Читать книгу Thomas Quick - Hannes Råstam - Страница 10
ОглавлениеSÄTER HOSPITAL, MONDAY, 2 JUNE 2008
THE SERIAL KILLER, sadist and cannibal Sture Bergwall had not been receiving visitors for the past seven years. I was filled with nervous anticipation as I was let into the main guarded entrance at the regional forensic psychiatric clinic in Säter.
‘Hannes Råstam, Swedish Television. I’m here to see Sture Bergwall . . .’
I dropped my press pass into the little stainless-steel drawer under the bulletproof glass between me and the guard. He confirmed that my visit had been logged and approved.
‘Go through the security gate. Don’t touch the door!’

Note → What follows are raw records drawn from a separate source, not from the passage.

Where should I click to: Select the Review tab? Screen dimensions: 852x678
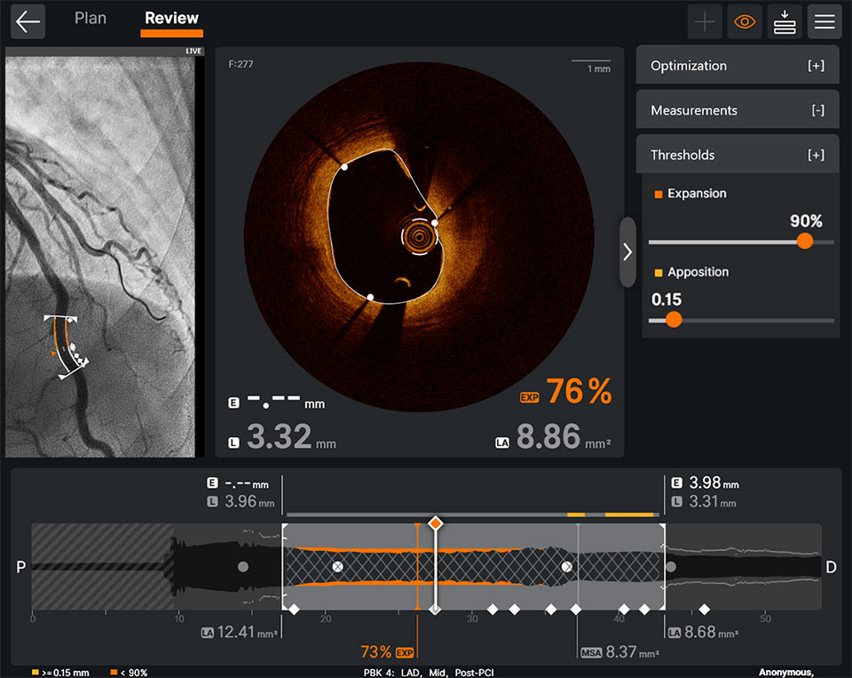(171, 17)
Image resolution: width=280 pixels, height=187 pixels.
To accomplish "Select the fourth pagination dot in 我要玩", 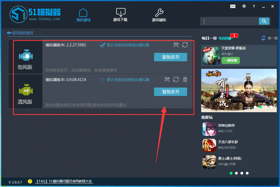I will tap(247, 173).
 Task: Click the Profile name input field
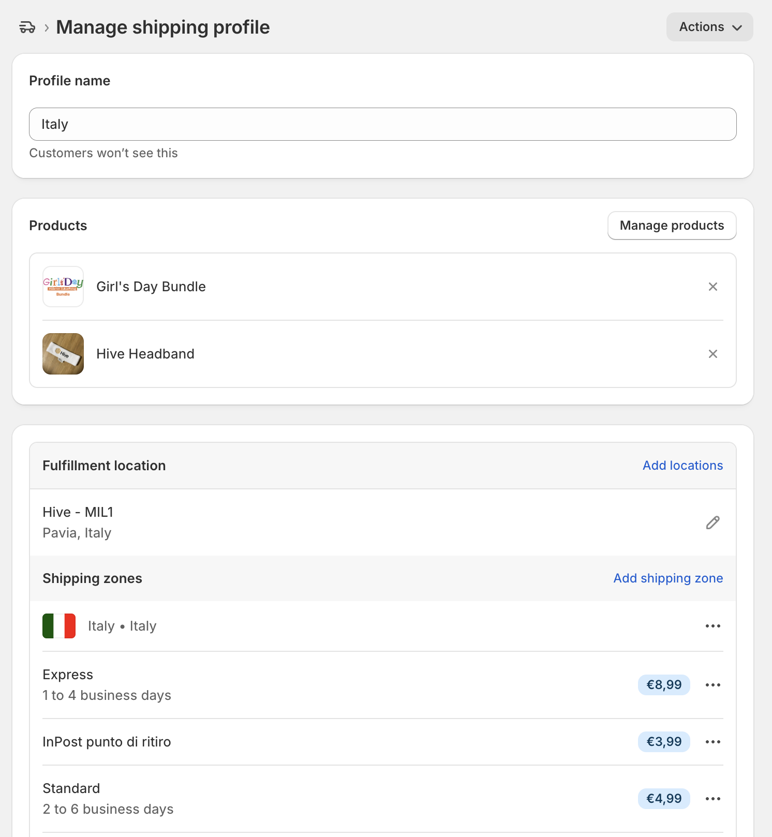coord(382,124)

I obeyed the scratchy voice from the speaker, passed through an automatic door, then a couple of metal detectors and finally through one more automatic door into a waiting room where a care assistant rummaged through my shoulder bag.
I followed my guide’s firm steps through an inexplicable system of corridors, stairs and elevators. Her heels tapped against the concrete floors; then silence, the rattling of keys at every new steel barrier, the bleep of electronic locks and slamming of armoured doors.
Thomas Quick had confessed to more than thirty murders. Six unanimous courts had found him guilty of the murders of eight people. After the last verdict in 2001 he withdrew, announced a ‘time out’, reassumed his old name – Sture Bergwall – and went quiet. In the seven years that followed, a heated debate about whether Quick was a serial killer or a pathological liar had bubbled up at regular intervals. The protagonist’s own thoughts on the matter were unknown to all. Now I was meeting him, face to face.
The care assistant led me into a large, deserted ward with plastic floors so polished that they shone. She took me to a small visiting room.
‘He’s on his way,’ she said.
I felt unexpectedly uneasy.
‘Will you wait outside the room during my visit?’
‘This ward is closed, there are no staff here,’ she answered curtly, then as if she had read my mind she fished out a little device. ‘Would you like an attack alarm?’
I looked at her and the little black device.
Sture Bergwall had been detained here since 1991. He was considered so dangerous that he was only allowed to leave the grounds every six weeks for a drive, on the condition that he was accompanied by six warders. A case of letting the madman see the horizon to keep him from getting even madder, I thought.
Now I had a few seconds to determine whether the situation called for an attack alarm. I couldn’t quite bring myself to reply.
‘There’s also a panic button next door,’ said the care assistant.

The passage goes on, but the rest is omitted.